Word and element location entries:
<<<<

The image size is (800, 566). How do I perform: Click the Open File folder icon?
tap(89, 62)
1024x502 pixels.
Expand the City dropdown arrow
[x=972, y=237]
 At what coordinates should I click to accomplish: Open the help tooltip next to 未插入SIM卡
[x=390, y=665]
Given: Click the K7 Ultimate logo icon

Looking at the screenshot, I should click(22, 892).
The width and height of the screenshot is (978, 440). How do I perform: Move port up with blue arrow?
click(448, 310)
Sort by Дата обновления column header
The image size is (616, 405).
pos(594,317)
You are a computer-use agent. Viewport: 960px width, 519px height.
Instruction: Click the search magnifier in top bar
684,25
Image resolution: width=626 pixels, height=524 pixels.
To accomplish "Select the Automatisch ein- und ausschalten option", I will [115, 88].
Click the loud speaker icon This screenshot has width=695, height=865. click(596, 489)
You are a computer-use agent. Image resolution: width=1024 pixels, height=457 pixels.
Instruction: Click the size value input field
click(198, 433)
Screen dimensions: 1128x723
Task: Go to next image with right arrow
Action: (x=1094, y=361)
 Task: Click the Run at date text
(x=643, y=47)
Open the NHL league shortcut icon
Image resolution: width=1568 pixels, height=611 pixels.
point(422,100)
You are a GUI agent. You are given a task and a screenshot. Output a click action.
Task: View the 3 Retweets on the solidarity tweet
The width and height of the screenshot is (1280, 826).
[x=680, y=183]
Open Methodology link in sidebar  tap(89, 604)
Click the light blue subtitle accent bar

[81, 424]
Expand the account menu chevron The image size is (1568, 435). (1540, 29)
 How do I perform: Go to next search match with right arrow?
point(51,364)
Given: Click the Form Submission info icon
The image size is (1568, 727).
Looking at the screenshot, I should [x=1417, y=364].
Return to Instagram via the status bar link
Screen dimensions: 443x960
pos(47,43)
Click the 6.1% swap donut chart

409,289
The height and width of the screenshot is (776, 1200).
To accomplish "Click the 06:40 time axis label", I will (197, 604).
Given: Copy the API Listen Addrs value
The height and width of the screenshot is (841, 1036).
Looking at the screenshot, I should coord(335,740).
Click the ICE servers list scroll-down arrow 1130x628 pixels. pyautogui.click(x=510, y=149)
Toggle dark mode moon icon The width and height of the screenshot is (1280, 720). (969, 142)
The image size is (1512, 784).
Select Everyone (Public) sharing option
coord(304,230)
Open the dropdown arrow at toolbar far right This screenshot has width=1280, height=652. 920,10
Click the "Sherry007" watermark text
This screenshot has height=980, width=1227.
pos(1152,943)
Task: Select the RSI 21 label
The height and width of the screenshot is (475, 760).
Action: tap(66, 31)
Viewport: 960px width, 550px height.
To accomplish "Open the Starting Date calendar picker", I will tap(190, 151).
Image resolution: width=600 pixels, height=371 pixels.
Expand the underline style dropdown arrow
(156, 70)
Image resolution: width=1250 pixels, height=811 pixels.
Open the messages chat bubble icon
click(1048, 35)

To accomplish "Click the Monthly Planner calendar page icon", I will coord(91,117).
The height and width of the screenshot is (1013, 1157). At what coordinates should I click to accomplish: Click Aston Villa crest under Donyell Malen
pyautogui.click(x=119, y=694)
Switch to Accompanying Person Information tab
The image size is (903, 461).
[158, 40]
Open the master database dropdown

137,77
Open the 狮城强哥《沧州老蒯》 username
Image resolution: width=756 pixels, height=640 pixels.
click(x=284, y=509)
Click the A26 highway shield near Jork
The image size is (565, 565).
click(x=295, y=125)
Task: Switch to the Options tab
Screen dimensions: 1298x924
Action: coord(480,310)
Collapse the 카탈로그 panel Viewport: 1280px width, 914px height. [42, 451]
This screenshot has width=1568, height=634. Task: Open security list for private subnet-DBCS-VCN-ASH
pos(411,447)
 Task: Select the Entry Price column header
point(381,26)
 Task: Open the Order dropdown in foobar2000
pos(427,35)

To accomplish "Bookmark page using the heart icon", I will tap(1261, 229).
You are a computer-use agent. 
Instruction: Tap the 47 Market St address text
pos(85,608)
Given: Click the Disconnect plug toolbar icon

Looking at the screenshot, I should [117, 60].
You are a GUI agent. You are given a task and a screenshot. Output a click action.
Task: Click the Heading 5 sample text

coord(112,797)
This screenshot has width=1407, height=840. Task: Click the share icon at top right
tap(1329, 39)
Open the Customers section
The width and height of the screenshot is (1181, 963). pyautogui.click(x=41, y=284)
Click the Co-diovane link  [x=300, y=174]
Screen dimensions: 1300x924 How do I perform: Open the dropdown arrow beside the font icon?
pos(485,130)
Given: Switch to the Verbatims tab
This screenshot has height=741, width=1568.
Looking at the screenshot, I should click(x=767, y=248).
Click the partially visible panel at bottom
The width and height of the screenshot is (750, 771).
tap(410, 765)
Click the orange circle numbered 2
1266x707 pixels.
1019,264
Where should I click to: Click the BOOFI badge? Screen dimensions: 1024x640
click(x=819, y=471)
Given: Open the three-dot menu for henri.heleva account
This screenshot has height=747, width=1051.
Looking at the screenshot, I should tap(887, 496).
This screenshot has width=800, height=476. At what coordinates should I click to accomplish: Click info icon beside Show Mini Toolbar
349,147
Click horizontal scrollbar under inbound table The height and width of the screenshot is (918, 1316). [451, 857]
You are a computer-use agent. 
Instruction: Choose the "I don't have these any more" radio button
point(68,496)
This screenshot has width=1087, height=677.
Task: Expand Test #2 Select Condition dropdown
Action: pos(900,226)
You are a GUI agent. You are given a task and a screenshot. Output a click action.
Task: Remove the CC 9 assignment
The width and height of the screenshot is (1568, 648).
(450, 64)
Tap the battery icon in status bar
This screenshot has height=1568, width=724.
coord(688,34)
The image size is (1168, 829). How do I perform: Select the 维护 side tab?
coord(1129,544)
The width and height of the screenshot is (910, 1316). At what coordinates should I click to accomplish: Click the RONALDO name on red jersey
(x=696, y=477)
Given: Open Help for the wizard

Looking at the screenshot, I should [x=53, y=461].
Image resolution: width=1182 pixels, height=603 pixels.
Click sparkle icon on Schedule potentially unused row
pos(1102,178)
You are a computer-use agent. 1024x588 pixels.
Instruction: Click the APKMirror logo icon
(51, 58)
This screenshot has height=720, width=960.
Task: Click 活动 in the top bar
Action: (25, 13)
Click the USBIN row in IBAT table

>>>>

Requirement: Rewrite all of the entries above, putting "The screenshot size is" wherever "The image size is" occurs and leaving every other word untouched.

Written answer:
The screenshot size is (800, 566). How do I perform: Click the Open File folder icon?
tap(89, 62)
1024x502 pixels.
Expand the City dropdown arrow
[x=972, y=237]
 At what coordinates should I click to accomplish: Open the help tooltip next to 未插入SIM卡
[x=390, y=665]
Given: Click the K7 Ultimate logo icon

Looking at the screenshot, I should click(22, 892).
The width and height of the screenshot is (978, 440). How do I perform: Move port up with blue arrow?
click(448, 310)
Sort by Дата обновления column header
The screenshot size is (616, 405).
pos(594,317)
You are a computer-use agent. Viewport: 960px width, 519px height.
Instruction: Click the search magnifier in top bar
684,25
Image resolution: width=626 pixels, height=524 pixels.
To accomplish "Select the Automatisch ein- und ausschalten option", I will [115, 88].
Click the loud speaker icon This screenshot has width=695, height=865. click(596, 489)
You are a computer-use agent. Image resolution: width=1024 pixels, height=457 pixels.
Instruction: Click the size value input field
click(198, 433)
Screen dimensions: 1128x723
Task: Go to next image with right arrow
Action: (x=1094, y=361)
 Task: Click the Run at date text
(x=643, y=47)
Open the NHL league shortcut icon
Image resolution: width=1568 pixels, height=611 pixels.
point(422,100)
You are a GUI agent. You are given a task and a screenshot. Output a click action.
Task: View the 3 Retweets on the solidarity tweet
The width and height of the screenshot is (1280, 826).
[x=680, y=183]
Open Methodology link in sidebar  tap(89, 604)
Click the light blue subtitle accent bar

[81, 424]
Expand the account menu chevron The screenshot size is (1568, 435). (1540, 29)
 How do I perform: Go to next search match with right arrow?
point(51,364)
Given: Click the Form Submission info icon
The screenshot size is (1568, 727).
Looking at the screenshot, I should [x=1417, y=364].
Return to Instagram via the status bar link
Screen dimensions: 443x960
pos(47,43)
Click the 6.1% swap donut chart

409,289
The height and width of the screenshot is (776, 1200).
To accomplish "Click the 06:40 time axis label", I will (197, 604).
Given: Copy the API Listen Addrs value
The height and width of the screenshot is (841, 1036).
Looking at the screenshot, I should coord(335,740).
Click the ICE servers list scroll-down arrow 1130x628 pixels. pyautogui.click(x=510, y=149)
Toggle dark mode moon icon The width and height of the screenshot is (1280, 720). (969, 142)
The screenshot size is (1512, 784).
Select Everyone (Public) sharing option
coord(304,230)
Open the dropdown arrow at toolbar far right This screenshot has width=1280, height=652. 920,10
Click the "Sherry007" watermark text
This screenshot has height=980, width=1227.
pos(1152,943)
Task: Select the RSI 21 label
The height and width of the screenshot is (475, 760).
Action: tap(66, 31)
Viewport: 960px width, 550px height.
To accomplish "Open the Starting Date calendar picker", I will tap(190, 151).
Image resolution: width=600 pixels, height=371 pixels.
Expand the underline style dropdown arrow
(156, 70)
Image resolution: width=1250 pixels, height=811 pixels.
Open the messages chat bubble icon
click(1048, 35)

To accomplish "Click the Monthly Planner calendar page icon", I will coord(91,117).
The height and width of the screenshot is (1013, 1157). At what coordinates should I click to accomplish: Click Aston Villa crest under Donyell Malen
pyautogui.click(x=119, y=694)
Switch to Accompanying Person Information tab
The screenshot size is (903, 461).
[158, 40]
Open the master database dropdown

137,77
Open the 狮城强哥《沧州老蒯》 username
Image resolution: width=756 pixels, height=640 pixels.
click(x=284, y=509)
Click the A26 highway shield near Jork
The screenshot size is (565, 565).
click(x=295, y=125)
Task: Switch to the Options tab
Screen dimensions: 1298x924
Action: coord(480,310)
Collapse the 카탈로그 panel Viewport: 1280px width, 914px height. [42, 451]
This screenshot has width=1568, height=634. Task: Open security list for private subnet-DBCS-VCN-ASH
pos(411,447)
 Task: Select the Entry Price column header
point(381,26)
 Task: Open the Order dropdown in foobar2000
pos(427,35)

To accomplish "Bookmark page using the heart icon", I will tap(1261, 229).
You are a computer-use agent. 
Instruction: Tap the 47 Market St address text
pos(85,608)
Given: Click the Disconnect plug toolbar icon

Looking at the screenshot, I should [117, 60].
You are a GUI agent. You are given a task and a screenshot. Output a click action.
Task: Click the Heading 5 sample text

coord(112,797)
This screenshot has width=1407, height=840. Task: Click the share icon at top right
tap(1329, 39)
Open the Customers section
The width and height of the screenshot is (1181, 963). pyautogui.click(x=41, y=284)
Click the Co-diovane link  [x=300, y=174]
Screen dimensions: 1300x924 How do I perform: Open the dropdown arrow beside the font icon?
pos(485,130)
Given: Switch to the Verbatims tab
This screenshot has height=741, width=1568.
Looking at the screenshot, I should click(x=767, y=248).
Click the partially visible panel at bottom
The width and height of the screenshot is (750, 771).
tap(410, 765)
Click the orange circle numbered 2
1266x707 pixels.
1019,264
Where should I click to: Click the BOOFI badge? Screen dimensions: 1024x640
click(x=819, y=471)
Given: Open the three-dot menu for henri.heleva account
This screenshot has height=747, width=1051.
Looking at the screenshot, I should tap(887, 496).
This screenshot has width=800, height=476. At what coordinates should I click to accomplish: Click info icon beside Show Mini Toolbar
349,147
Click horizontal scrollbar under inbound table The height and width of the screenshot is (918, 1316). [451, 857]
You are a computer-use agent. 
Instruction: Choose the "I don't have these any more" radio button
point(68,496)
This screenshot has width=1087, height=677.
Task: Expand Test #2 Select Condition dropdown
Action: pos(900,226)
You are a GUI agent. You are given a task and a screenshot. Output a click action.
Task: Remove the CC 9 assignment
The width and height of the screenshot is (1568, 648).
(450, 64)
Tap the battery icon in status bar
This screenshot has height=1568, width=724.
coord(688,34)
The screenshot size is (1168, 829). How do I perform: Select the 维护 side tab?
coord(1129,544)
The width and height of the screenshot is (910, 1316). At what coordinates should I click to accomplish: Click the RONALDO name on red jersey
(x=696, y=477)
Given: Open Help for the wizard

Looking at the screenshot, I should [x=53, y=461].
Image resolution: width=1182 pixels, height=603 pixels.
Click sparkle icon on Schedule potentially unused row
pos(1102,178)
You are a computer-use agent. 1024x588 pixels.
Instruction: Click the APKMirror logo icon
(51, 58)
This screenshot has height=720, width=960.
Task: Click 活动 in the top bar
Action: (25, 13)
Click the USBIN row in IBAT table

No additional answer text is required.